# WHAT IS REQUIRED
What you return must be the lines from the first one below through the one containing "You are a computer-use agent.", exactly and with pictures excluded.

# SUPPLIED INFORMATION
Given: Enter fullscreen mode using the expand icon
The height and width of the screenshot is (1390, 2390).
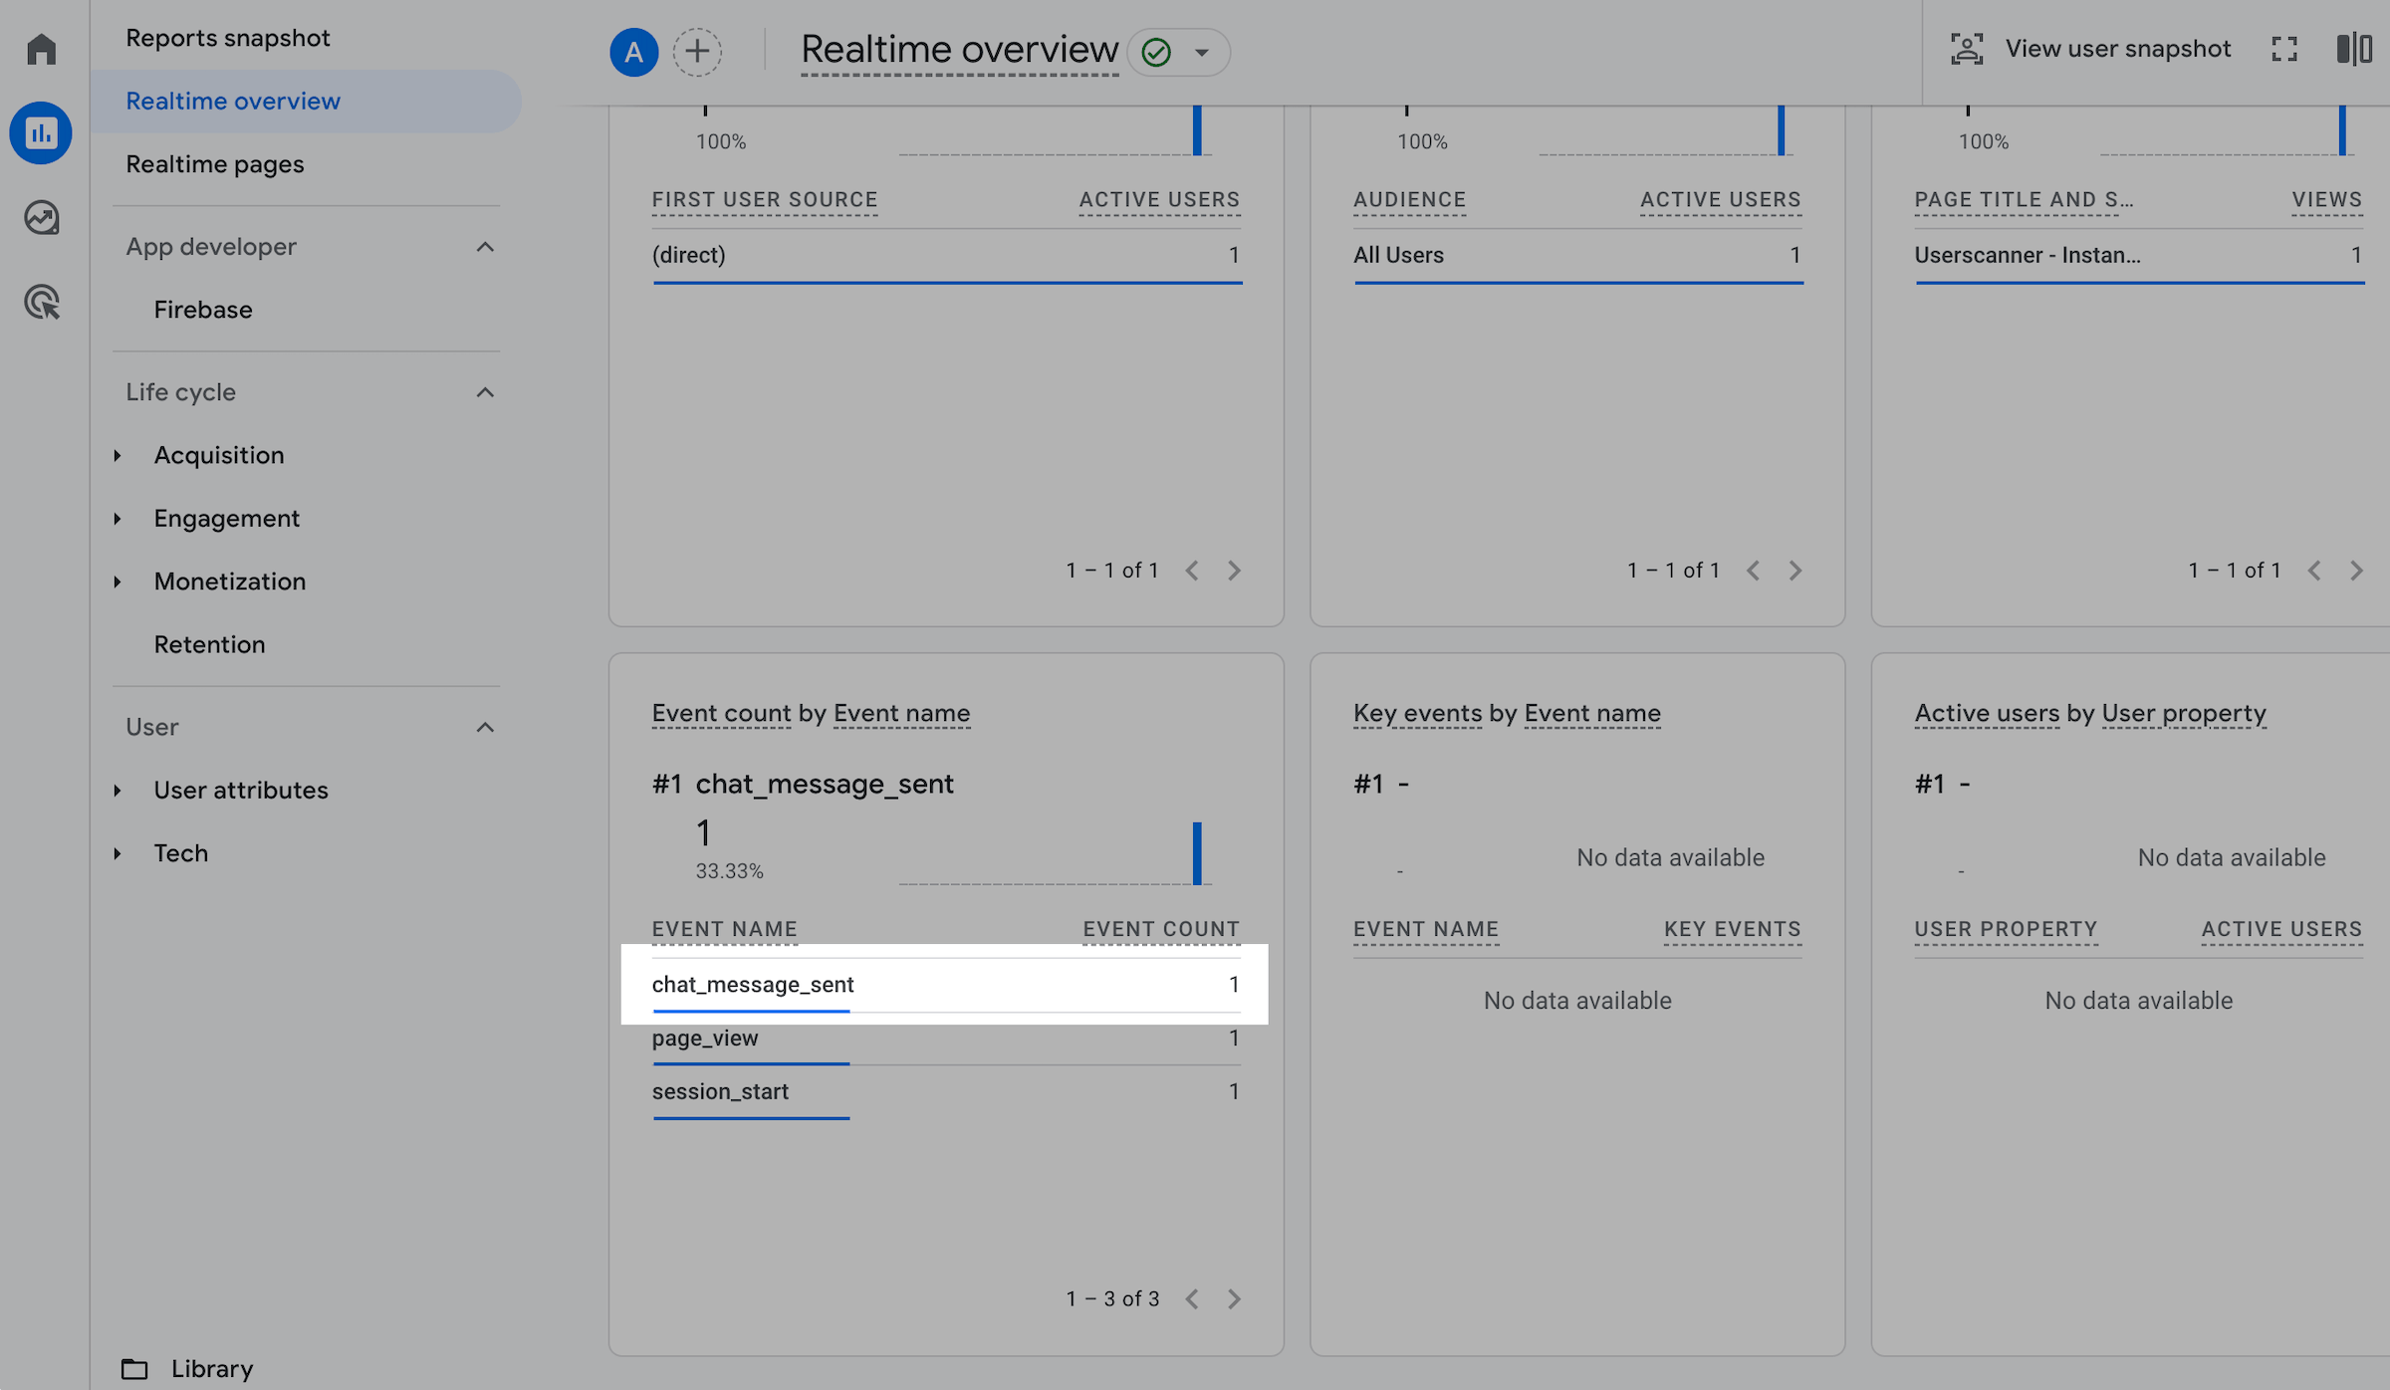Looking at the screenshot, I should [x=2284, y=49].
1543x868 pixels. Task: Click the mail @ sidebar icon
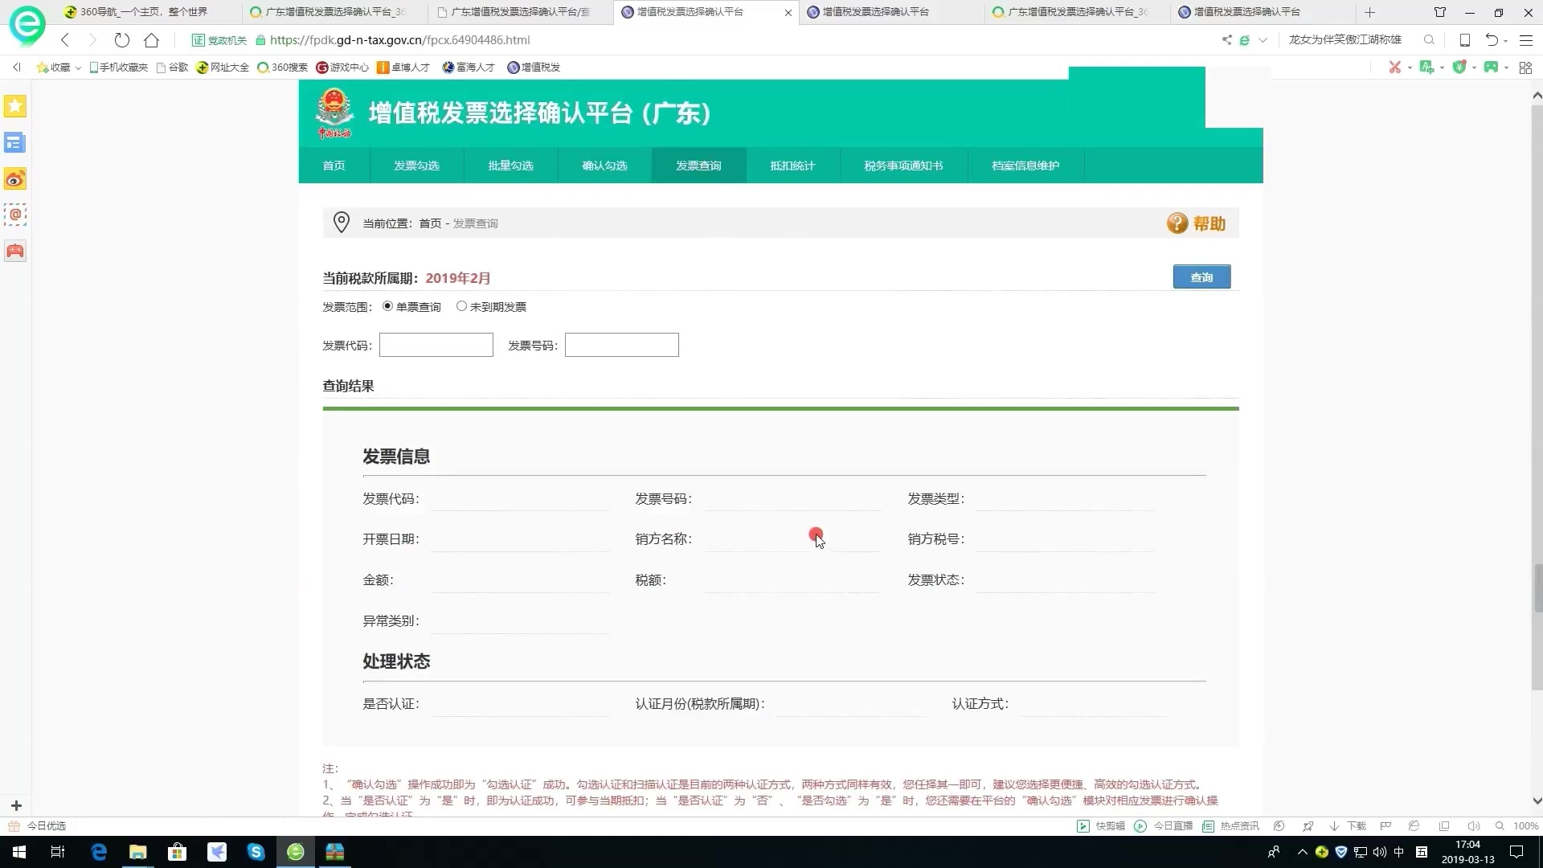click(15, 215)
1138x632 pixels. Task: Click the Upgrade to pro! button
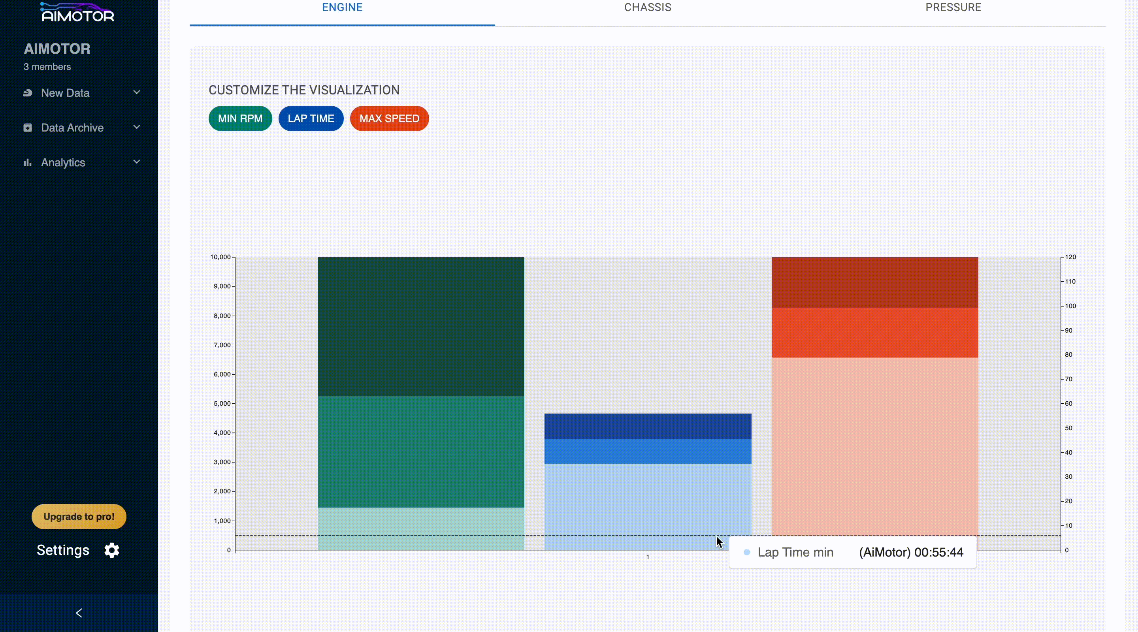click(79, 516)
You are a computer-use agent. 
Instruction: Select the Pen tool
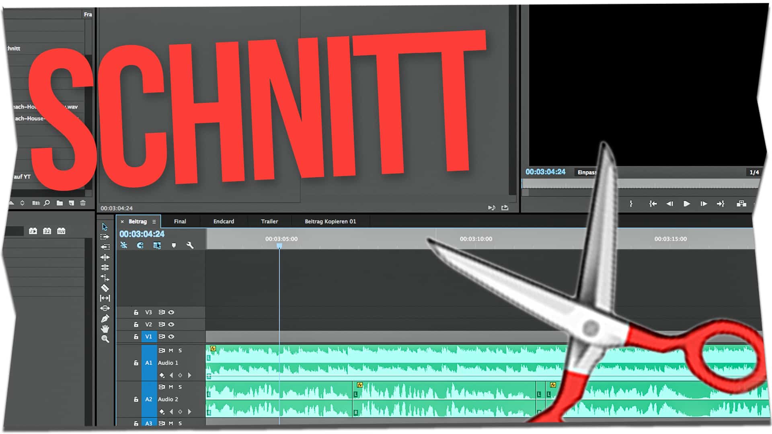point(105,319)
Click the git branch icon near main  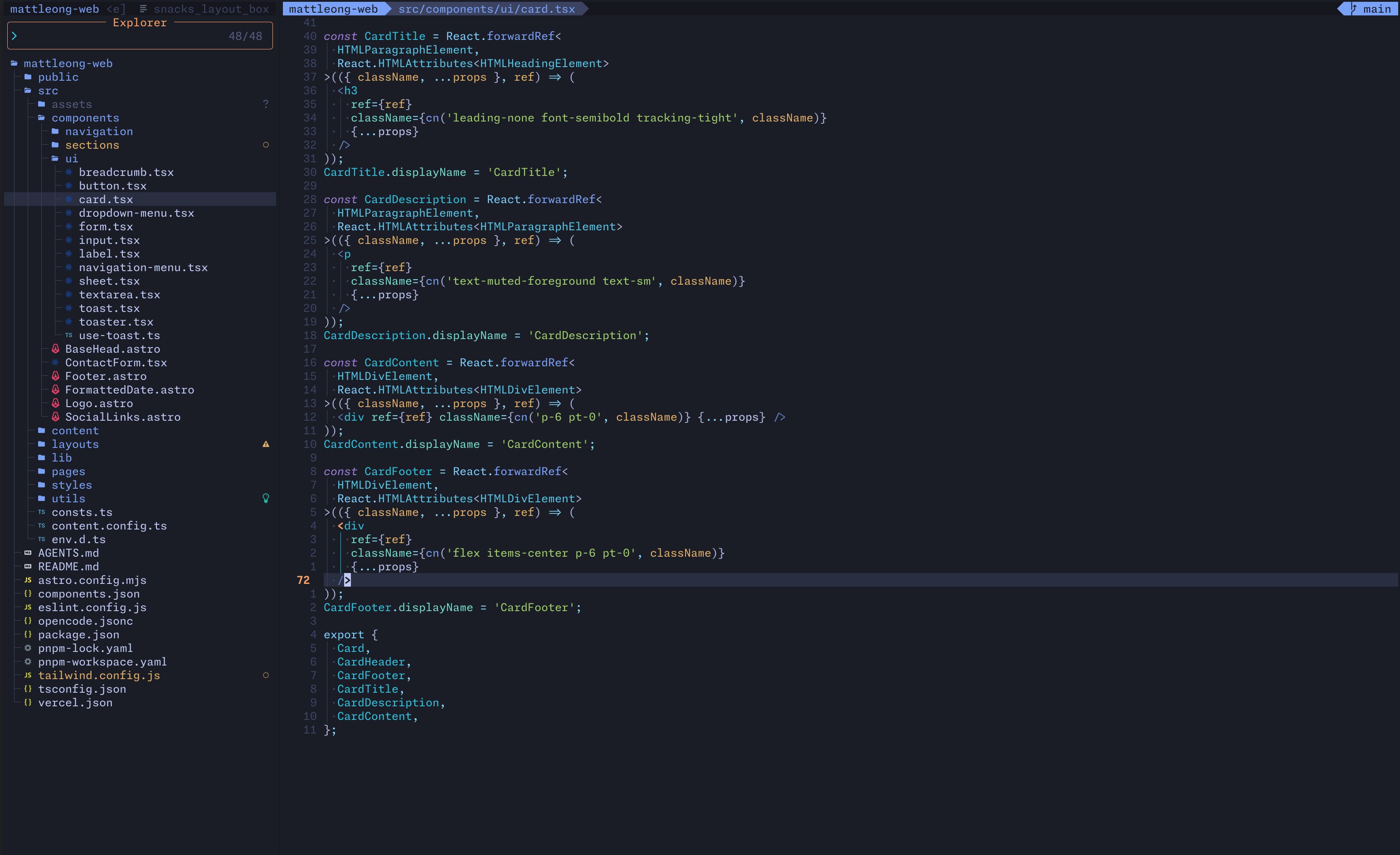[x=1354, y=9]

# REPLY TO THE EXERCISE
Given: Enter fullscreen mode using the expand icon
The height and width of the screenshot is (1390, 2390).
Looking at the screenshot, I should [x=2284, y=49].
1543x868 pixels. Task: Click the mail @ sidebar icon
click(15, 215)
1138x632 pixels. Task: Click the Upgrade to pro! button
click(79, 516)
You are a computer-use agent. 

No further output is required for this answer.